George Nepia est considéré comme la première grande vedette du rugby international, le premier joueur "hors norme", vu comme une attraction en soi. Son impact fut à peu près comparable à celui de Serge Blanco ou de Jonah Lomu bien plus tard. Évidemment, en Europe, on le remarquait aussi pour sa peau cuivrée et ses traits polynésiens caractéristiques, même s’il ne fut pas le premier Maori à porter le maillot noir. Mais il fut assez brillant pour inspirer ses lignes en 1925 à un journaliste anglais : "La question n’est pas de savoir si George Nepia est le plus grand arrière de l’histoire, mais qui, parmi les autres, serait digne de faire les lacets de ses chaussures Cotton Oxford." Ces lignes ont été écrites durant la longue tournée de 1924-1925, celle des "Invincibles", le principal théâtre de la carrière de Nepia alors âgé de 19 ans.

Sur trente-deux matchs entre le 13 septembre et le 18 février, il en joua… trente-deux au poste d’arrière et les gagna tous. Il en joua même deux en France à Colombes, et à Toulouse. "Yves Noé, ancien manager du XV de France (décédé en 2002, N.D.L.R.) avait entendu parler de ce match durant sa jeunesse. Il racontait que les Toulousains s’étaient pressés en masse pour le voir. Même en France, George Nepia était une attraction", explique Didier Navarre, notre collaborateur. Le stade des Ponts-Jumeaux était plein à ras bord et, fait inédit, quinze journalistes britanniques avaient demandé une accréditation. "Il n’était ni petit ni grand mais ses cuisses étaient comme des troncs d’arbres et son cou semblait assez musclé pour résister à la guillotine, écrivit Denzil Batchelort.
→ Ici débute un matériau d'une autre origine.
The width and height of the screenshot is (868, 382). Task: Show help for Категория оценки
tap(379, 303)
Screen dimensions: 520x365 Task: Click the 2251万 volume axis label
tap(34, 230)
Il bondissait d’un camp à l’autre comme une panthère noire qui sortirait de sa cage…"

Une carrière si brève

Athlétiquement, c’était un phénomène. Son plaquage était meurtrier. Il marqua la bagatelle de soixante-dix-sept points lors de la fameuse tournée mais zéro en test (c’est Nicholl qui butait). Nepia n’a d’ailleurs marqué qu’un seul essai en test-match durant toute sa carrière. C’est sans doute plus beau ainsi car sa trajectoire peut difficilement se traduire en chiffres, elle repose sur des sensations qu’éprouvaient les témoins qui l’ont vu jouer. Il n’a porté que neuf fois la tunique des All Blacks avec qui il n’a jamais marqué d’essai. En 1928, il fut oublié par les sélectionneurs pour la tournée en Afrique du Sud (lire ci-dessous). En 1929, il se blessa trop vite lors de la tournée en Australie, un seul test joué à moitié. Pour le voir avec le maillot noir, le public néo-zélandais attendit dontc 1930 et la tournée des Lions, jubilé de quatre tests (une défaite, trois victoires). À 25 ans, il avait terminé son parcours en Noir. Pourquoi une carrière aussi brève ?

Après avoir travaillé dans un magasin de laine, il acheta sa propre ferme, c’est ce qui explique qu’il eut du mal à maintenir son niveau car il opta par commodité pour une nouvelle province, East Coast, Son talent y fut moins mis en lumière qu’à Hawke’s Bay. En 1935, il fut oublié pour la tournée des All Blacks en Europe, il compensa par une tournée avec les Maoris en Australie. Parallèlement, il fut victime de la crise de 1929 et la chute du prix des denrées agricoles. Alors, il lança un pavé dans la mare en acceptant les offres d’un club treiziste londonien, Streatham and Mitcham, pour 500 livres sterling, la plus grosse somme jamais offerte à un joueur du championnat treiziste. "J’ai eu l’opportunité exceptionnelle d’assurer le développement de ma ferme", commenta-t-il sobrement.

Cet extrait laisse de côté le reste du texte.